There is firmware available to load into the NanoCUL which catches all the Evohome Packets and presents them on the Serial port as text strings which can then be decoded.
This is connected to a USB port on the Raspberry PI which runs some software called Evogateway which decodes the text strings and makes all the individual bits of data available via MQTT.
Now, this created a huge amount of MQTT tags which I could have passed straight to the EmonPI, but it was about 300 individual tags of data and they all showed up as inputs in the EmonPI when I set it up. So I decided not to go straight from Evogateway to the EmonPI.

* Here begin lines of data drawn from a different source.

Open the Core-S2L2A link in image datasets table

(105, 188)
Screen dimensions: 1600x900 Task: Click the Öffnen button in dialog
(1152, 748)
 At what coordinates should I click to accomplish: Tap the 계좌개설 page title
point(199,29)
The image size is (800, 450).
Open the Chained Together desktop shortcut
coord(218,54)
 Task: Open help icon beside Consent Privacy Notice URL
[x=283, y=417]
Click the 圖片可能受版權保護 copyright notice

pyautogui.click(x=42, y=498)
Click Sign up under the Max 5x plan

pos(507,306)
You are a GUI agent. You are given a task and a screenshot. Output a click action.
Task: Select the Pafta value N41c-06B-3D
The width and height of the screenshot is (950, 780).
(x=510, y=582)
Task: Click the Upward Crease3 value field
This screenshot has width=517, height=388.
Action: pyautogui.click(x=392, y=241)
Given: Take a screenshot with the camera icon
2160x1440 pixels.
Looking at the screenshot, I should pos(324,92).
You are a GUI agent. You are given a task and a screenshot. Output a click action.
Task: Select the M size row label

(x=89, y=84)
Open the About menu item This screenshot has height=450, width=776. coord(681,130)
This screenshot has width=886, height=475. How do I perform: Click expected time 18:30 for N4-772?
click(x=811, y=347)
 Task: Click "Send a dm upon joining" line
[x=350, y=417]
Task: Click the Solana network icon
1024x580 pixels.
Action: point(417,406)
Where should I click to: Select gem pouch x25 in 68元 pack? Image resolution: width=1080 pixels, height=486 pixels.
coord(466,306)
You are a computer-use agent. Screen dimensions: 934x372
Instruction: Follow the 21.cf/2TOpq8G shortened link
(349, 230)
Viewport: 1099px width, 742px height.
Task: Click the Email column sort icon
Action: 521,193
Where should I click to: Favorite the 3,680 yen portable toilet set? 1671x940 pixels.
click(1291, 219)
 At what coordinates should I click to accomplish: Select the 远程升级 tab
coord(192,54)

Since I already have a Home Assistant Node, I’ve passed the MQTT through Home Assistant, and using NodeRed I can do some clever automation stuff at that level, then only pass the data I want to be recorded in EmonPI through further MQTT tags.
Using MQTT Explorer and looking at my Home Assistant node, this is an example of the level of data being sent over from Evogateway.
A few pages of NodeRed transfer the tags on to the EmonPI
Now, I’m no expert on Home Assistant, MQTT, and NodeRed. But it worked and I’m reluctant to fiddle with it. The end result is I end up with the Data showing up as a feed in EmonPI.
The other way I thought of was to only use the NanoCUL and try and decode the data into tags within the Arduino. If I could do that, I would use an Arduino with Wifi and code it as a Modbus slave providing the data in registers to be read by the EmonPI. A lot less hardware, but I’m not sure if I’m willing to put the time into trying to code the Arduino.
There was one other thing. You could plug the NanoCUL into a Home Assistant Node directly and install Evogateway there, then pass the data on the EmonPI. I wasn’t willing to do that because I have a Home Assistant node with a standard install that runs rock solid and I’m keeping it that way. There is a thread on the home assist forums on this that seems fairly successful.